2. Mme B ne justifie pas avoir effectué, comme elle le soutient, une demande de de délivrance d'une carte de résident sur le fondement de l'article L. 314-9 du code de l'entrée et du séjour des étrangers et du droit d'asile alors que le préfet de la Drôme, au contraire, soutient ne pas avoir été saisi d'une telle demande. Dans ces circonstances, la requérante n'est pas fondée à soutenir que le préfet de la Drôme aurait rejeté une demande de délivrance d'une carte de résident de dix ans. Dès lors, le préfet de la Drôme est fondé à soutenir que le recours gracieux de Mme B a été présenté contre une décision inexistante et que, pour cette raison, les conclusions de la requête sont irrecevables.

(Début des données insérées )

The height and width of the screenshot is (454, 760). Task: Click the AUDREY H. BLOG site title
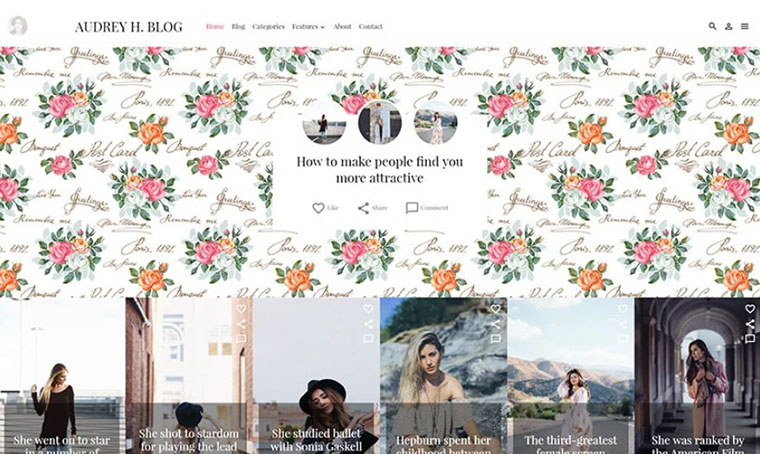click(129, 27)
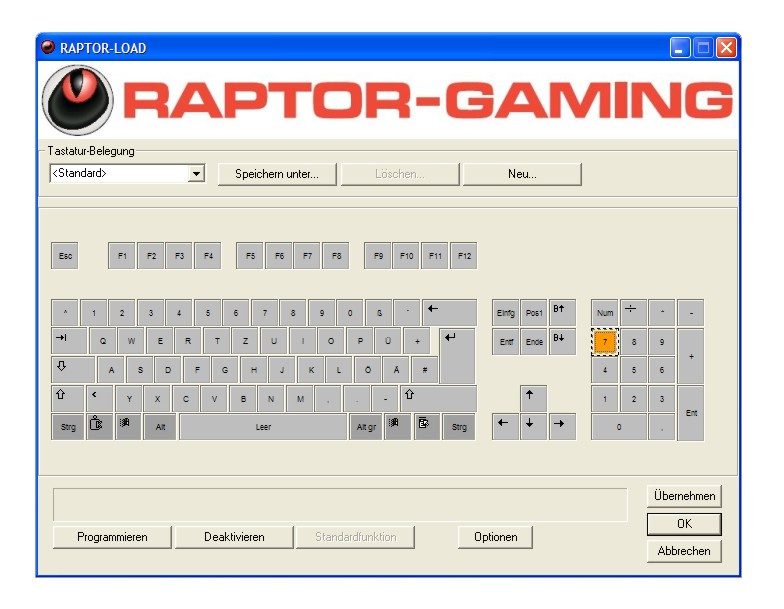Click the Backspace arrow key
The image size is (784, 609).
point(449,312)
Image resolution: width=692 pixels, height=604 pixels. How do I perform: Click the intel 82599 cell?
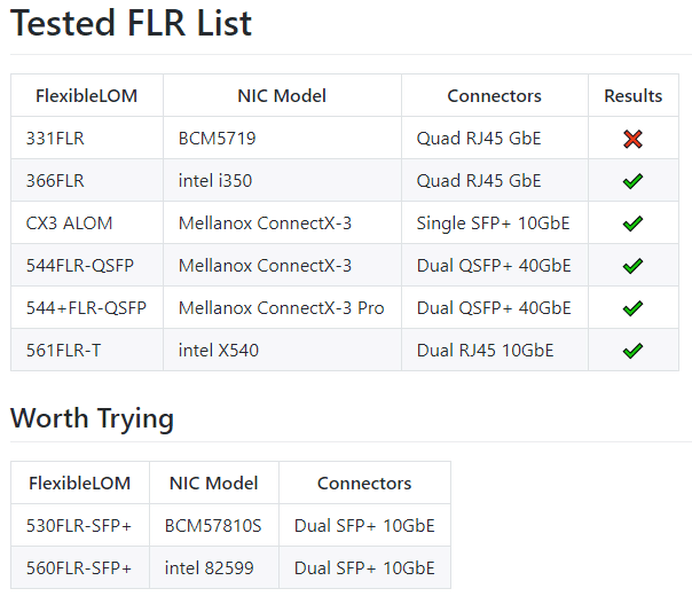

3. Il résulte de ce qui précède que la requête de Mme B doit être rejetée, y compris, par voie de conséquence, les conclusions à fin d'injonction et d'astreinte, ainsi que les conclusions présentées au titre des dispositions de l'article L. 761-1 du code de justice administrative.

D E C I D E :

Article 1er : La requête de Mme B est rejetée.

Article 2 : Le présent jugement sera notifié à Mme A B et au préfet de la Drôme.

Délibéré après l'audience du 12 novembre 2024, à laquelle siégeaient :

Mme Bedelet, présidente,

M. Argentin, premier conseiller,

Mme Naillon, conseillère,

Rendu public par mise à disposition au greffe le 18 décembre 2024

Le rapporteur,

S. Argentin

La présidente,

A. Bedelet

Le greffier,

P. Muller

La République mande et ordonne au préfet de la Drôme en ce qui le concerne ou à tous huissiers de justice à ce requis en ce qui concerne les voies de droit commun, contre les parties privées, de pourvoir à l'exécution de la présente décision.